With the environment identified as one of the government's top priorities after years of unfettered economic growth, Beijing has promised to enhance its powers to monitor and punish industries accused of ignoring state regulations. 

Beijing has struggled to make local governments and industries comply with laws, and has long been criticized for relying on national campaigns to bring industrial sectors like coal, steel or rare earth to heel. Illegal behavior often resumes once government inspectors have departed.

The Ministry of Environmental Protection (MEP) has targeted firms that fail to install pollution-control technology or provide fraudulent emissions data to try to avoid punishment.

In a notice posted on its website on Thursday, it said a three-month inspection campaign beginning last November revealed that 1,888 industrial enterprises had failed to comply with pollution rules. A total of 2,185 industrial sites had failed to meet required emission standards.

Another inspection was launched in February in six northern Chinese regions, the ministry said, and found environmental problems at 384 of 563 enterprises.

A March follow-up inspection of 198 offenders showed that 29 had stopped operations, while most of the remainder were rectifying their problems, the ministry said.

Several steel firms, including a unit of Hebei Iron and Steel Group, China’s largest steel producer, had failed for a time to install proper desulphurization equipment, but had rectified the problem.

Past monitoring failures had allowed dozens of enterprises to provide fraudulent data to authorities in order to avoid punishment and obtain clean energy subsidies.

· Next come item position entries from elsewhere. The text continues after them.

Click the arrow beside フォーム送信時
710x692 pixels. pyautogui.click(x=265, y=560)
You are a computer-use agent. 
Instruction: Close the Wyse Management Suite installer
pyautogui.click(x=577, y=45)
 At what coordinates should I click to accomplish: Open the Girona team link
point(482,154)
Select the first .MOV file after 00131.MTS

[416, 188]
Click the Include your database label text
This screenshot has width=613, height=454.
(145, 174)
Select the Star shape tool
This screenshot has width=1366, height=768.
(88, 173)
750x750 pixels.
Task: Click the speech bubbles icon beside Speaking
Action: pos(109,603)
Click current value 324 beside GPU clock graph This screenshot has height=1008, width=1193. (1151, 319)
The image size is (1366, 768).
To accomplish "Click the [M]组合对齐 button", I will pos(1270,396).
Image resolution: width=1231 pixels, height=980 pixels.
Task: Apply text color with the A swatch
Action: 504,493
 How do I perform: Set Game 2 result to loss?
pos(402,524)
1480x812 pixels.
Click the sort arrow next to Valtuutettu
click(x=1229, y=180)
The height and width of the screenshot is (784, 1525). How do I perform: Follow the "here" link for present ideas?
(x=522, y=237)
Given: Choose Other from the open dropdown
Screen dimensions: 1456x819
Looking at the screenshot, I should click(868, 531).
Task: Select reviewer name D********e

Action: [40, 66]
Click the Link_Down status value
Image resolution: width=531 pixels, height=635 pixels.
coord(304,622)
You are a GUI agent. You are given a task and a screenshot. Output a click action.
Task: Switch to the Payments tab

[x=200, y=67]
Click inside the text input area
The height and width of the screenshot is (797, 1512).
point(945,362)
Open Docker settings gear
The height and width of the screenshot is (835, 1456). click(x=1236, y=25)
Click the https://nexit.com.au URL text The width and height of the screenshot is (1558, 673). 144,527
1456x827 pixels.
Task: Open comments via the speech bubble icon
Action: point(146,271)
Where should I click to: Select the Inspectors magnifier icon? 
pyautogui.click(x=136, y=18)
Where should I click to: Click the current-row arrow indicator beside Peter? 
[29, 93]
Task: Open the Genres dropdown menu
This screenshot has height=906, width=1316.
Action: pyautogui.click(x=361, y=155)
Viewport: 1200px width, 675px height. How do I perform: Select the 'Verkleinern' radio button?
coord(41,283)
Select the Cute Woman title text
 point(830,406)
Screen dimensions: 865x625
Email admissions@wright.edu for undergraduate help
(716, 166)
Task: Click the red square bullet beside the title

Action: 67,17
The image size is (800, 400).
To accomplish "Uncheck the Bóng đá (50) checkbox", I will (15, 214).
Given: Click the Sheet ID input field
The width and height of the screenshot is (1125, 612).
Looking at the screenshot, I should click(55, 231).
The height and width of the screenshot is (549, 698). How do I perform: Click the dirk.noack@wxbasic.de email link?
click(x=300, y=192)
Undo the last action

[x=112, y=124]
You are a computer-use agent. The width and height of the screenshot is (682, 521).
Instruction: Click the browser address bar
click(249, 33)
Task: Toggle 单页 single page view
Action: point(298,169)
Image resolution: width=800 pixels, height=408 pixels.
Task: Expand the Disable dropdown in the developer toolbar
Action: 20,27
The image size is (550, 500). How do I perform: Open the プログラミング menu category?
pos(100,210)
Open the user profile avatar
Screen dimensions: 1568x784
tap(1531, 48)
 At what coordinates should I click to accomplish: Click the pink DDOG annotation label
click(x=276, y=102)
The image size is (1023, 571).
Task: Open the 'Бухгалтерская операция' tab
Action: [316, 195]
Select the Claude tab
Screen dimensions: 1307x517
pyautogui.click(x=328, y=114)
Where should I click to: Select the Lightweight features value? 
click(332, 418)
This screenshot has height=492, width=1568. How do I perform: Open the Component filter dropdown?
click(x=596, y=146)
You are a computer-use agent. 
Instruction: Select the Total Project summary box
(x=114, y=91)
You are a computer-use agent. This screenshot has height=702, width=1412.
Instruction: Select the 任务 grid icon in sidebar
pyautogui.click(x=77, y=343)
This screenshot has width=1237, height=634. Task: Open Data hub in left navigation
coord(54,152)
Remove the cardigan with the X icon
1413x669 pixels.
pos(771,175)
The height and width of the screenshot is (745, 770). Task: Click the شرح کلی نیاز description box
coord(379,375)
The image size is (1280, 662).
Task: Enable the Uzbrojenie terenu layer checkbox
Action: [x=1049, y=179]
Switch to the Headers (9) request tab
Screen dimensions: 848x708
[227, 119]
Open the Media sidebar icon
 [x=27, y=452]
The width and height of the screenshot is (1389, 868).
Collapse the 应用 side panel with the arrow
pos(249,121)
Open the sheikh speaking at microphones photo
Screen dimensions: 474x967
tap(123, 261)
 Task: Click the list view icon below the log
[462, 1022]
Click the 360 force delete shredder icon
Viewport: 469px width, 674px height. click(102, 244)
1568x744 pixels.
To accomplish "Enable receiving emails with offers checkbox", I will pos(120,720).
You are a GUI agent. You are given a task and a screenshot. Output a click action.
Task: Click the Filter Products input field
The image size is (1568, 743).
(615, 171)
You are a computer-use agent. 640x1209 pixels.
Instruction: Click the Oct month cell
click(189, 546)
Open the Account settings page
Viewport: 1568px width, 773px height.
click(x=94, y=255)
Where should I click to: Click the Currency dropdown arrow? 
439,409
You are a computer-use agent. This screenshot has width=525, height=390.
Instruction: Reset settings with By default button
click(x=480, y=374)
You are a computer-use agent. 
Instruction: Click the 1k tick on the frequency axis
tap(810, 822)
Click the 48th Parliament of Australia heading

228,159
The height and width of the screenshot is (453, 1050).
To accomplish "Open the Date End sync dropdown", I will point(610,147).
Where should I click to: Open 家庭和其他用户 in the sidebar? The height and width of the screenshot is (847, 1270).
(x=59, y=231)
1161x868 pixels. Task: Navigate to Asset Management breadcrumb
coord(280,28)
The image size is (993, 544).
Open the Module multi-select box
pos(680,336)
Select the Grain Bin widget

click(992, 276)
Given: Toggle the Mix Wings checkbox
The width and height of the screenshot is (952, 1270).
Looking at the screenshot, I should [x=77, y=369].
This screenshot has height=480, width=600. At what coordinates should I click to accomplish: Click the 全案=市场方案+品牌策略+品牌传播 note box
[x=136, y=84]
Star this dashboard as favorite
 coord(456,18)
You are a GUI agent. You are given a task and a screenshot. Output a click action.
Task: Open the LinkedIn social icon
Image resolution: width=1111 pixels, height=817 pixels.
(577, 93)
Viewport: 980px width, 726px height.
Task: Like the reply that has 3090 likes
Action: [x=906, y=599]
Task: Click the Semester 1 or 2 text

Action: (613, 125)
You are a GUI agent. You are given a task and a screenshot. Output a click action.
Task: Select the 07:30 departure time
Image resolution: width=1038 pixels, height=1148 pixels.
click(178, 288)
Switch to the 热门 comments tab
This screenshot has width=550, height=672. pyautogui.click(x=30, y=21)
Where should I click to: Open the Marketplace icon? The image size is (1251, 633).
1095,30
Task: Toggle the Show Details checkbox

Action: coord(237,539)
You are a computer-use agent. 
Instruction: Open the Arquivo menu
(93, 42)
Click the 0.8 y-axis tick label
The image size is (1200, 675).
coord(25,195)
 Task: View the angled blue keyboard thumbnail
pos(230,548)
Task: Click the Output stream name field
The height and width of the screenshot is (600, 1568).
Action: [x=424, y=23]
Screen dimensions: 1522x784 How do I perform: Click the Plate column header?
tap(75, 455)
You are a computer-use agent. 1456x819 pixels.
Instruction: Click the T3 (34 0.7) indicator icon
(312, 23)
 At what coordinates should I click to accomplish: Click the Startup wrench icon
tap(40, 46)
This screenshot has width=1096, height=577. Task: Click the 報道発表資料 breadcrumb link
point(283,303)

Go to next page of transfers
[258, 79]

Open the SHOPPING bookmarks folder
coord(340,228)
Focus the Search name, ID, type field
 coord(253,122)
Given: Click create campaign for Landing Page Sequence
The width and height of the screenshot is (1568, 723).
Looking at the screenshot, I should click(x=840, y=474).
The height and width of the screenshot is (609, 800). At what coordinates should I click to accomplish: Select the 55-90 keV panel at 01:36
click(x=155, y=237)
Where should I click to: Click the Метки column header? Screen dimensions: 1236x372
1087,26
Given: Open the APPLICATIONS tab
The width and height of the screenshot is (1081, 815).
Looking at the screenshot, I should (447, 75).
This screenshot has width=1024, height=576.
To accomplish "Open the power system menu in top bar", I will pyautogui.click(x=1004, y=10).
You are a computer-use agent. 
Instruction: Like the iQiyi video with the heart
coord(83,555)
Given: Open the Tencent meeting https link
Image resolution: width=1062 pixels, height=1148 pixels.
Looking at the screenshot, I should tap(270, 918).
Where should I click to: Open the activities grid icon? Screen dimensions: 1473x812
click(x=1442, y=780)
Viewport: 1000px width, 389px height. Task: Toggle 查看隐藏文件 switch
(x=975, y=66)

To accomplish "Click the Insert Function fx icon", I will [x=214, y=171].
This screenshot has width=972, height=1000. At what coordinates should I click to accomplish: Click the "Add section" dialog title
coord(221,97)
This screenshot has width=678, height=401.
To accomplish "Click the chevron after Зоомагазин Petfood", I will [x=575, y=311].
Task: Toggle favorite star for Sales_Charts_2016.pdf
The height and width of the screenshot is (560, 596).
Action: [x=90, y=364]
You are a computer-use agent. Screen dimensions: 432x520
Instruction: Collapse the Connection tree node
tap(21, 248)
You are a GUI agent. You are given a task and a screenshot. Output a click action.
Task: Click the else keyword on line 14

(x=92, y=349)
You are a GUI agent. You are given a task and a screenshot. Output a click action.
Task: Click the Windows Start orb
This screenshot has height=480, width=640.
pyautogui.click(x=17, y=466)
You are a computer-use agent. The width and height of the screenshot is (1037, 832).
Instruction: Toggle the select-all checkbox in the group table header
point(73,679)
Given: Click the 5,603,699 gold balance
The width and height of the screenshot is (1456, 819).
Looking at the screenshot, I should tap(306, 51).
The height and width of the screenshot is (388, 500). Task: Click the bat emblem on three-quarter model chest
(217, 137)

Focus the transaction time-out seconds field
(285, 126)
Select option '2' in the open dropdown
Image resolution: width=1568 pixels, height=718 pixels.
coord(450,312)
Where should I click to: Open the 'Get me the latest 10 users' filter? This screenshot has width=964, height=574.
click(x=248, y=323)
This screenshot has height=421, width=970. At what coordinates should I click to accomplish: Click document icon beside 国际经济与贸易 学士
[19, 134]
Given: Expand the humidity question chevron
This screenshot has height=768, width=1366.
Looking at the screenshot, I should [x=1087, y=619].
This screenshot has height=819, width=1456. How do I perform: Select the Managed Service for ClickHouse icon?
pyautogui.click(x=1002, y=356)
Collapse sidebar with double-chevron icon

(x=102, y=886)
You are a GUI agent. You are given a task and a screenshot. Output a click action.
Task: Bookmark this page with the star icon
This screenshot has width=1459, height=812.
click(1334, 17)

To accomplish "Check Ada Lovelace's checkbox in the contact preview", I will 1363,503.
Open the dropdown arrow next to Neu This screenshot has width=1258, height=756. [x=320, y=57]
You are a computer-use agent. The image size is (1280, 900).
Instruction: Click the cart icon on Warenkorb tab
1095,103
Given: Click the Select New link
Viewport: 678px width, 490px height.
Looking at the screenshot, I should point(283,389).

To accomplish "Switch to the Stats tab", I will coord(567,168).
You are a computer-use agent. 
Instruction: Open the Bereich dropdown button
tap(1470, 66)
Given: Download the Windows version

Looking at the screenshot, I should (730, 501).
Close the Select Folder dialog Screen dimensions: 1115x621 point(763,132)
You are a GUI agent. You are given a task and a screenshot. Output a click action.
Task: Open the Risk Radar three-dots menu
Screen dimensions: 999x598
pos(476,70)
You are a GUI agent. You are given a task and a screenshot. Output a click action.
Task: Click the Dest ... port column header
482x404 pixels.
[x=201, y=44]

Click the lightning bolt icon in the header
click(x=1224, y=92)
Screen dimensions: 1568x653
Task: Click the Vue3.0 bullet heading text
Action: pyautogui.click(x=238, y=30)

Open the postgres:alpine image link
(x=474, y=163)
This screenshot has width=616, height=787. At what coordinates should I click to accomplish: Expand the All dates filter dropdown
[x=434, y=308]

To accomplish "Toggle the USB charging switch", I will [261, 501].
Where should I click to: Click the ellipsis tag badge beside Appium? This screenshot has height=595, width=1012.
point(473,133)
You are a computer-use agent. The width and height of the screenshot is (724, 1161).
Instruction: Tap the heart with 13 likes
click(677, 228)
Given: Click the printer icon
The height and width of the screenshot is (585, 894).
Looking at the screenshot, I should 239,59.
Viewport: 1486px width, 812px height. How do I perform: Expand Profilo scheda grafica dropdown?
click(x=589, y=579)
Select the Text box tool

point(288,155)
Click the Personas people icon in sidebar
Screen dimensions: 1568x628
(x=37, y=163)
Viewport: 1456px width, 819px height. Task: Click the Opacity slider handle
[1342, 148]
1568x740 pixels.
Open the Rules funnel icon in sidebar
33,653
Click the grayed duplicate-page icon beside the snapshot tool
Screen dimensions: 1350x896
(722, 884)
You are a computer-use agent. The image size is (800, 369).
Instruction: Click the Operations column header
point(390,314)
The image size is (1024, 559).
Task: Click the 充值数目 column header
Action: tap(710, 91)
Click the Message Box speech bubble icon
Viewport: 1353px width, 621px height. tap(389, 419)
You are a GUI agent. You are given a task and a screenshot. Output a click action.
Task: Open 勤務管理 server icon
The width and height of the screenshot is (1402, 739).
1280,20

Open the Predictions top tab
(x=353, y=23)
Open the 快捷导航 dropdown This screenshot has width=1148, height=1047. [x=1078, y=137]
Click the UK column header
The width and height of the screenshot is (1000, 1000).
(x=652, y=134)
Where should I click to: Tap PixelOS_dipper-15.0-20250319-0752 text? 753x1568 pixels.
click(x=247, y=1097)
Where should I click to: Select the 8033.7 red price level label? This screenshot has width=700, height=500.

The ministry is trying to improve enforcement by establishing real-time monitoring systems that will give government regulators direct access to pollution data. It said it planned to invest $6.45 billion over the 2011 to 2015 period to boost monitoring capacity.

In April, the government launched a new health warning system so authorities could order factories to either cut or halt production and tell people to stay indoors when pollution reached specific levels.